Parents live for those special moments when we see our babies experience something new; smiling, crawling, taking their first steps, tasting their first food. But as we are all aware, not all babies are the same nor do all babies learn at the same pace. And some may even grow to have some sensory issues.
Sensory Processing Disorder (SPD) is a condition in which the brain has trouble receiving and responding to information that comes in through the senses. People with SPD might be overwhelmed or underwhelmed by certain things within their environment. Sounds that seem normal to most people, like a hairdryer, may be upsetting to a person with SPD.
There have been times with my son where I have turned on the blender to make a smoothie or a sauce, and he runs over, holds my hand, and sometimes nearly cries. When I brought this up to our pediatrician, she said blenders are often even loud for adults. This particular sound sensitivity did not spark her as a possible sensory disorder. But she said it was good that I was noticing how he was reacting to these kinds of things because sensory disorders are often recognized and identified in younger children.
Ever since that appointment, I have always been interested in learning more about sensory issues in babies, so I reached out to Mary Gegg, a school-based occupational therapist, to answer some key questions to help parents of children who may have sensory issues.
How would you define sensory issues?
There are seven senses: auditory, tactile, vision, olfactory, oral, proprioception, and vestibular. Sensory issues may be from too much input or too little input. Each person’s individual sensory systems require varying amounts of input to stay regulated.
A good image to describe this is a cup. Everyone’s regulation line is at a different level on their cups. It would require more input to reach some people’s lines than others. When you are overstimulated or understimulated, they will seek out the needed input they need to regulate themselves. Dysregulation can look like a behavioral or motor response.
Are there any known factors as to why some kids have sensory issues?
The cause is unknown. There could be environmental or genetic factors.
If a parent believes their child may have sensory issues, how would they go about getting that diagnosed?
Talk with their pediatrician and [get] an evaluation by an occupational therapist. An occupational therapist would assess the child’s sensory processing.
What does treatment look like for kids who have sensory issues?

________

Actions to take:
1 – Reproduce the part of the sensory issues article starting at "There have been" and ending at "define sensory issues?", with "pediatrician" swapped out for "doctor".
2 – According to the sensory issues article, are these statements true? (a) The pediatrician saw the son's reaction to the blender as a possible sensory disorder. (b) The cause of sensory issues is known. (c) An occupational therapist would assess a child's sensory processing. Answer yes or no to each, quoting the words that decide it.
3 – Write the next part of the sensory issues article, picking up after its final sentence.

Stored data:
________

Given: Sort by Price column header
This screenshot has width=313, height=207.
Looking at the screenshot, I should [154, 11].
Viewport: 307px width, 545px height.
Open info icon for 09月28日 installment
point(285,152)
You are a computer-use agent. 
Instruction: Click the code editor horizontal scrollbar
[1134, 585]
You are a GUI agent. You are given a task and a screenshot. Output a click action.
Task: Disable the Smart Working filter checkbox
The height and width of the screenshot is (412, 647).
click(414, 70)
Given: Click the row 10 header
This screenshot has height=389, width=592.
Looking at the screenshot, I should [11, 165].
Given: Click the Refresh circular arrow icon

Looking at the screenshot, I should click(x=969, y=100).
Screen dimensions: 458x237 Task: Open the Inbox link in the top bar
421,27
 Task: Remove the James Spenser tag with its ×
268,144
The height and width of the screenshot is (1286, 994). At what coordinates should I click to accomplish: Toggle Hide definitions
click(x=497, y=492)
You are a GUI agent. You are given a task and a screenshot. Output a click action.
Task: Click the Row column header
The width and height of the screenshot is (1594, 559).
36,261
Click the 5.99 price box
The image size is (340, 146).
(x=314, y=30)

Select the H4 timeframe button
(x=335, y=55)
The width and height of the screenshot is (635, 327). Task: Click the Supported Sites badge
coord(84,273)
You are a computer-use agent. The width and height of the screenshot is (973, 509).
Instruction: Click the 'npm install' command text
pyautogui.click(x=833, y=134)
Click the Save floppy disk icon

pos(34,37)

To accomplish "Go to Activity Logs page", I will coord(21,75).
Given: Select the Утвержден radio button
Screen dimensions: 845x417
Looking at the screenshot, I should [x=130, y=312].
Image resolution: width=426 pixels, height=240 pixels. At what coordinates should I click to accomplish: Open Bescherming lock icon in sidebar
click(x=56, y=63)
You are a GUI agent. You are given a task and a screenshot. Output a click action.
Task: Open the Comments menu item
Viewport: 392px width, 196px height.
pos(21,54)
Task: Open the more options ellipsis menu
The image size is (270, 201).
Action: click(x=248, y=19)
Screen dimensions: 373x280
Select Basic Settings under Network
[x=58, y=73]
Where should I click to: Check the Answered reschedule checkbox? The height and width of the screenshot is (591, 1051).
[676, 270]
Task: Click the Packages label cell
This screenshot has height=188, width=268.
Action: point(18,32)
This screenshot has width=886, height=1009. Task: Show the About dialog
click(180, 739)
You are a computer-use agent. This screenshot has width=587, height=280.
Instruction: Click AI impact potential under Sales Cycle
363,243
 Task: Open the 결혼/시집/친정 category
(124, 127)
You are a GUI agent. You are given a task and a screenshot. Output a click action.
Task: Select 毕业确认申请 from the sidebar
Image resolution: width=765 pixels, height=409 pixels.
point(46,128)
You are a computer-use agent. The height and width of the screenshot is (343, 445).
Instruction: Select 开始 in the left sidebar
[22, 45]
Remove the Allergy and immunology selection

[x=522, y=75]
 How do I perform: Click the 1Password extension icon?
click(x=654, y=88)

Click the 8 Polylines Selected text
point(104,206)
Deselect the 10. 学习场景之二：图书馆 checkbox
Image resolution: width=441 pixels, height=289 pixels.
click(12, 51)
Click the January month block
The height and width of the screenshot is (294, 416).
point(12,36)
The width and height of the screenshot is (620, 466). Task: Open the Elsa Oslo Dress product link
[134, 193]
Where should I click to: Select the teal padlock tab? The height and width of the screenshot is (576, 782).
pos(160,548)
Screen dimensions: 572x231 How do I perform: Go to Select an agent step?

________

Answers by task:
1 –
There have been times with my son where I have turned on the blender to make a smoothie or a sauce, and he runs over, holds my hand, and sometimes nearly cries. When I brought this up to our doctor, she said blenders are often even loud for adults. This particular sound sensitivity did not spark her as a possible sensory disorder. But she said it was good that I was noticing how he was reacting to these kinds of things because sensory disorders are often recognized and identified in younger children.
Ever since that appointment, I have always been interested in learning more about sensory issues in babies, so I reached out to Mary Gegg, a school-based occupational therapist, to answer some key questions to help parents of children who may have sensory issues.
How would you define sensory issues?

2 –
(a) No: "This particular sound sensitivity did not spark her as a possible sensory disorder."
(b) No: "The cause is unknown."
(c) Yes: "An occupational therapist would assess the child’s sensory processing."

3 –
Treatment would focus on teaching coping strategies to the stimuli that are overstimulating or learning activities or strategies to achieve the regulation level the child needs. A “sensory diet” may be established. A sensory diet is a list of sensory activities for home and school (if applicable) that help the child stay regulated and focused.
How can toys help babies with sensory issues?
Toys are great for exploring sensory input with all the various textures, sounds, and visual input that they provide. All children benefit from playing with toys that allow them to explore many types of sensory input.
If a child has sensory difficulties, toys can be used to target the sensory system that may be understimulated. Toys that elicit sensory input can also help to decrease aversion to a sensory input as well. For example, a child with tactile aversion could have more toys that have various textures to allow them to increase their tolerance in a way that is fun, can be easily controlled, and that makes them feel safe and not overwhelmed. Toys can also be used as a calming strategy for overstimulation.
Are there certain sensory toys that you recommend for kids?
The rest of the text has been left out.